_Work request:_ The full set of records must be set down verbatim.

Top of Available data

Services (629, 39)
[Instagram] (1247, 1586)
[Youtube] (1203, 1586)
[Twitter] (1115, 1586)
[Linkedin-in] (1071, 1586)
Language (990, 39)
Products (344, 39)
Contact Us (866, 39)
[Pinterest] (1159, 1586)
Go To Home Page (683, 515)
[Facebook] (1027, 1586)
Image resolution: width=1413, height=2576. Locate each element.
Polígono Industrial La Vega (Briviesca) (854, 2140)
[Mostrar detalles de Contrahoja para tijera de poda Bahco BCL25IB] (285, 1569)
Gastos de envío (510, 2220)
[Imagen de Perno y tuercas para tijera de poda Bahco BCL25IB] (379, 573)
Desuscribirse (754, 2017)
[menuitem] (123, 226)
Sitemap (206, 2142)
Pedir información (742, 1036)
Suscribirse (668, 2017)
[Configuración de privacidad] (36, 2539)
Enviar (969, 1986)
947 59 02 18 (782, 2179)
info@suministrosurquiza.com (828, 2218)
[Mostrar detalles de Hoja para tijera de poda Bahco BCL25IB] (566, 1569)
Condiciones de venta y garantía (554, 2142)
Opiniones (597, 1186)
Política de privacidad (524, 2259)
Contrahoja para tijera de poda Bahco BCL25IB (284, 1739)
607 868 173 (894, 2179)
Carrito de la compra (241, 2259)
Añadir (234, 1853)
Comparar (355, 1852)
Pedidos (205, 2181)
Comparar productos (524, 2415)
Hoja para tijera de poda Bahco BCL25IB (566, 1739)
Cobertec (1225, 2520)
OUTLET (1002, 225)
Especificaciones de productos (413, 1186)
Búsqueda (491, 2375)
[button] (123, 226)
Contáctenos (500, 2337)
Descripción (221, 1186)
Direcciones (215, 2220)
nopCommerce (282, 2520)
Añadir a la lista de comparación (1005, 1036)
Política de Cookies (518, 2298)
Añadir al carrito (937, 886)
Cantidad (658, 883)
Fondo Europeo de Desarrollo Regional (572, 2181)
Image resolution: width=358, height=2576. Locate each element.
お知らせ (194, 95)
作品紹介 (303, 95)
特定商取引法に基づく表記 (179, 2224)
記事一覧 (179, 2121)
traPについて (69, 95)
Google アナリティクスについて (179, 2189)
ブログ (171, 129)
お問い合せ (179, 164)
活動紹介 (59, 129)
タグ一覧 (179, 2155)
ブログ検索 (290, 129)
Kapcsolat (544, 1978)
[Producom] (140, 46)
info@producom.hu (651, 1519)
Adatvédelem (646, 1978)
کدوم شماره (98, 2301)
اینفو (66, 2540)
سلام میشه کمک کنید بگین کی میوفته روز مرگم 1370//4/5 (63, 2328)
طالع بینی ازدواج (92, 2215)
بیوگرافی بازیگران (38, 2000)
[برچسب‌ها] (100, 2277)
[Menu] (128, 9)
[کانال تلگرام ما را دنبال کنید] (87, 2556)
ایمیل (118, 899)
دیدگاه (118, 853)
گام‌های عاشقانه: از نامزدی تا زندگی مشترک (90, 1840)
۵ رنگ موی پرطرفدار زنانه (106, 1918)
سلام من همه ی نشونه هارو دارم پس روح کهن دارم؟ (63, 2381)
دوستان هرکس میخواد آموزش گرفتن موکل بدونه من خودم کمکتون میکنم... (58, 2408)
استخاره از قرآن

Bottom of Available data

_Exercise output:_
Services (629, 39)
[Instagram] (1247, 1586)
[Youtube] (1203, 1586)
[Twitter] (1115, 1586)
[Linkedin-in] (1071, 1586)
Language (990, 39)
Products (344, 39)
Contact Us (866, 39)
[Pinterest] (1159, 1586)
Go To Home Page (683, 515)
[Facebook] (1027, 1586)
Image resolution: width=1413, height=2576. Locate each element.
Polígono Industrial La Vega (Briviesca) (854, 2140)
[Mostrar detalles de Contrahoja para tijera de poda Bahco BCL25IB] (285, 1569)
Gastos de envío (510, 2220)
[Imagen de Perno y tuercas para tijera de poda Bahco BCL25IB] (379, 573)
Desuscribirse (754, 2017)
[menuitem] (123, 226)
Sitemap (206, 2142)
Pedir información (742, 1036)
Suscribirse (668, 2017)
[Configuración de privacidad] (36, 2539)
Enviar (969, 1986)
947 59 02 18 (782, 2179)
info@suministrosurquiza.com (828, 2218)
[Mostrar detalles de Hoja para tijera de poda Bahco BCL25IB] (566, 1569)
Condiciones de venta y garantía (554, 2142)
Opiniones (597, 1186)
Política de privacidad (524, 2259)
Contrahoja para tijera de poda Bahco BCL25IB (284, 1739)
607 868 173 (894, 2179)
Carrito de la compra (241, 2259)
Añadir (234, 1853)
Comparar (355, 1852)
Pedidos (205, 2181)
Comparar productos (524, 2415)
Hoja para tijera de poda Bahco BCL25IB (566, 1739)
Cobertec (1225, 2520)
OUTLET (1002, 225)
Especificaciones de productos (413, 1186)
Búsqueda (491, 2375)
[button] (123, 226)
Contáctenos (500, 2337)
Descripción (221, 1186)
Direcciones (215, 2220)
nopCommerce (282, 2520)
Añadir a la lista de comparación (1005, 1036)
Política de Cookies (518, 2298)
Añadir al carrito (937, 886)
Cantidad (658, 883)
Fondo Europeo de Desarrollo Regional (572, 2181)
Image resolution: width=358, height=2576. Locate each element.
お知らせ (194, 95)
作品紹介 (303, 95)
特定商取引法に基づく表記 (179, 2224)
記事一覧 (179, 2121)
traPについて (69, 95)
Google アナリティクスについて (179, 2189)
ブログ (171, 129)
お問い合せ (179, 164)
活動紹介 (59, 129)
タグ一覧 (179, 2155)
ブログ検索 (290, 129)
Kapcsolat (544, 1978)
[Producom] (140, 46)
info@producom.hu (651, 1519)
Adatvédelem (646, 1978)
کدوم شماره (98, 2301)
اینفو (66, 2540)
سلام میشه کمک کنید بگین کی میوفته روز مرگم 1370//4/5 (63, 2328)
طالع بینی ازدواج (92, 2215)
بیوگرافی بازیگران (38, 2000)
[برچسب‌ها] (100, 2277)
[Menu] (128, 9)
[کانال تلگرام ما را دنبال کنید] (87, 2556)
ایمیل (118, 899)
دیدگاه (118, 853)
گام‌های عاشقانه: از نامزدی تا زندگی مشترک (90, 1840)
۵ رنگ موی پرطرفدار زنانه (106, 1918)
سلام من همه ی نشونه هارو دارم پس روح کهن دارم؟ (63, 2381)
دوستان هرکس میخواد آموزش گرفتن موکل بدونه من خودم کمکتون میکنم... (58, 2408)
استخاره از قرآن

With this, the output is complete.